Sharing your fears about incomplete mixing and chunks of pre-ferment, I was very dubious about a recipe that just called for tearing the pre-ferment up into small chunks. But I tried it anyway (the chunks were about 3/8 x 3/8 x 1 inch). It turned out to work fine. By the time the wet and dry were thoroughly mixed and the the dough had undergone a few S&F cycles, the pre-ferment blended in so thoroughly there was no issue at all with chunks of pre-ferment remaining throughout the dough.

I fear that being too vigorous about dissolving a pre-ferment will break up the gluten strands it contains, so that pre-ferment adds only flavor but not structure.
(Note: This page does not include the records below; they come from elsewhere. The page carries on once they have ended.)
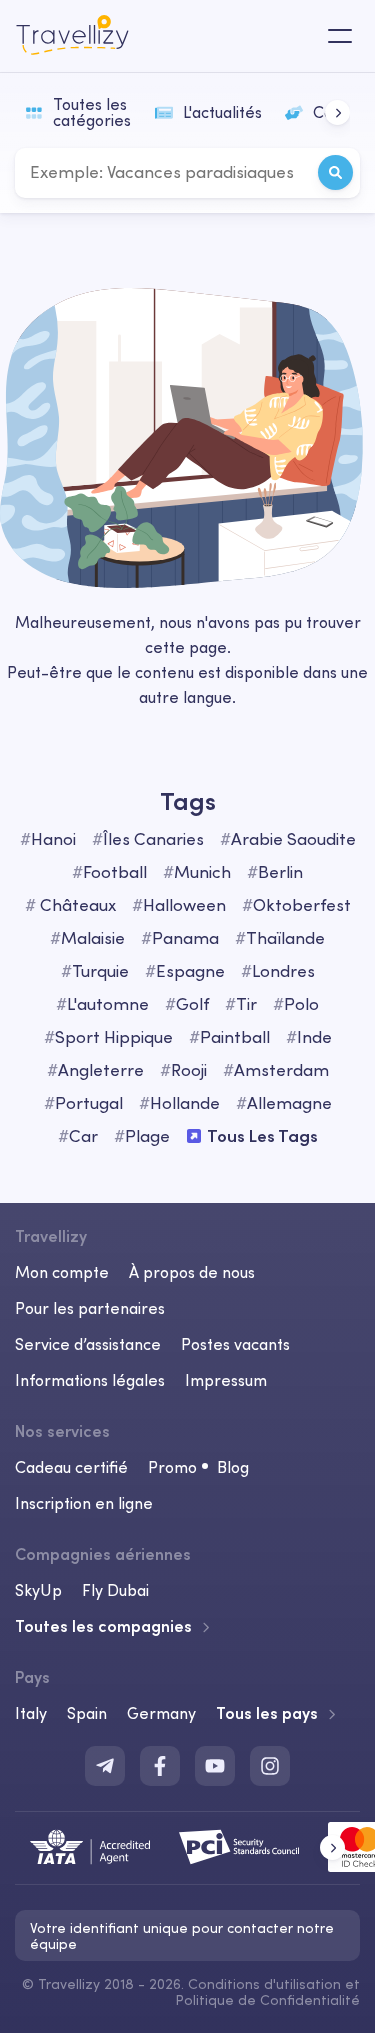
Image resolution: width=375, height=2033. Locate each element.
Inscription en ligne (84, 1503)
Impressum (226, 1380)
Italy (31, 1713)
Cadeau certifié (71, 1467)
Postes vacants (235, 1344)
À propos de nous (192, 1272)
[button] (337, 112)
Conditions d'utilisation (266, 1984)
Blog (233, 1467)
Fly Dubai (115, 1590)
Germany (161, 1713)
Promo (172, 1467)
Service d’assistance (88, 1344)
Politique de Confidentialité (267, 2000)
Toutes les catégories (92, 112)
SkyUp (38, 1590)
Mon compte (62, 1272)
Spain (87, 1713)
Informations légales (90, 1380)
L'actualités (222, 112)
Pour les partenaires (90, 1308)
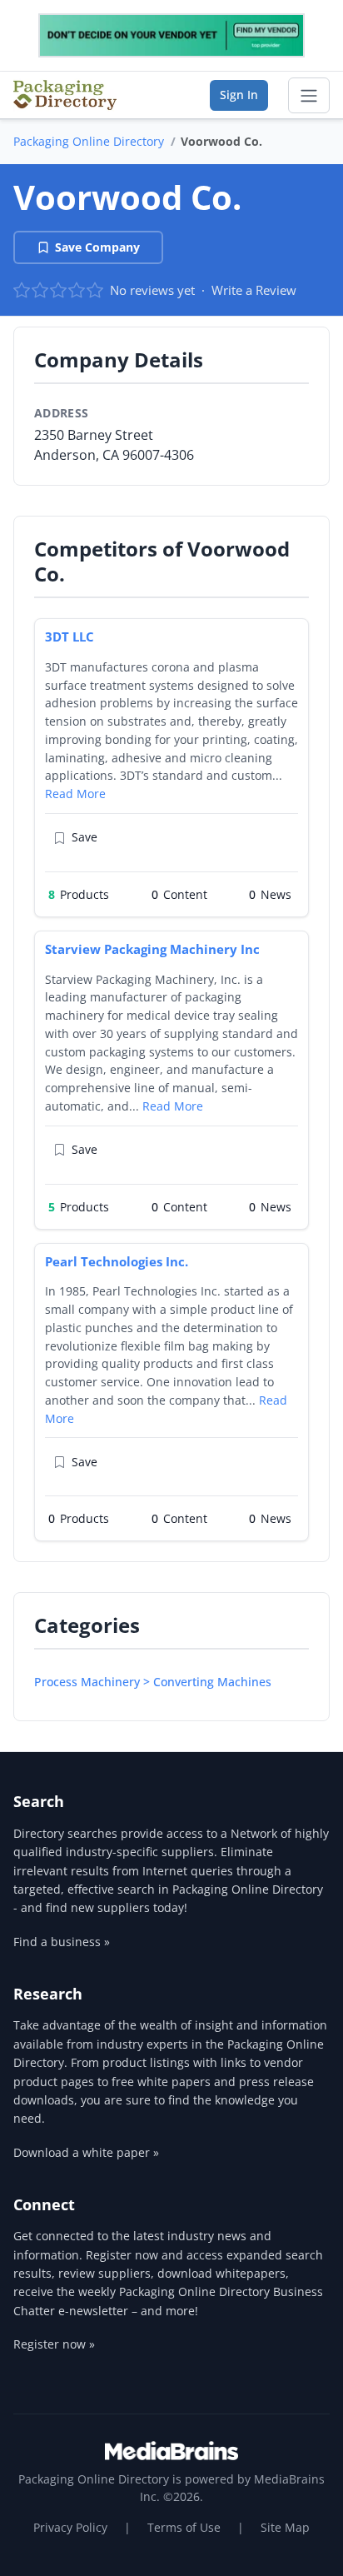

But making a firmer structure is often one of the motivations for using a pre-ferment.

foodslut's picture

Thanks for the reminder, Chuck - will try a version with little chunks (I tend to cut it using scissors from a container I keep in the fridge) instead of blenderized to compare/contrast.

Thanks, also, to everyone who offered up some info/opinions - much appreciated!

Frequent Flyer's picture
Frequent Flyer

...and I've mixed it in with the water and I've cut it into chunks with the new dough.   While I can't quantify the difference (I don't think there is a great deal), I have settled on making the new dough and kneading it a minute or two.  I then add the chunks of old dough.  I'll knead for 3 minutes to thorough blend the doughs and then follow with stretch and folds for further strengthening. 


jcking's picture

Mix the new dough portion, 1 ~ 2 mins, then remove it from bowl and place on counter (autolyse is optional at this point). Flatten the new mix and lay the old dough/pre-ferment atop and flatten (this is when I add the salt). Stretch and fold the two together a few times then with a bench knife, cut this mixture into 3" chunks and finish kneading.


tn gabe's picture
tn gabe

Take your the water and dough in chunks and put them in a container with a tight lid and shake em up.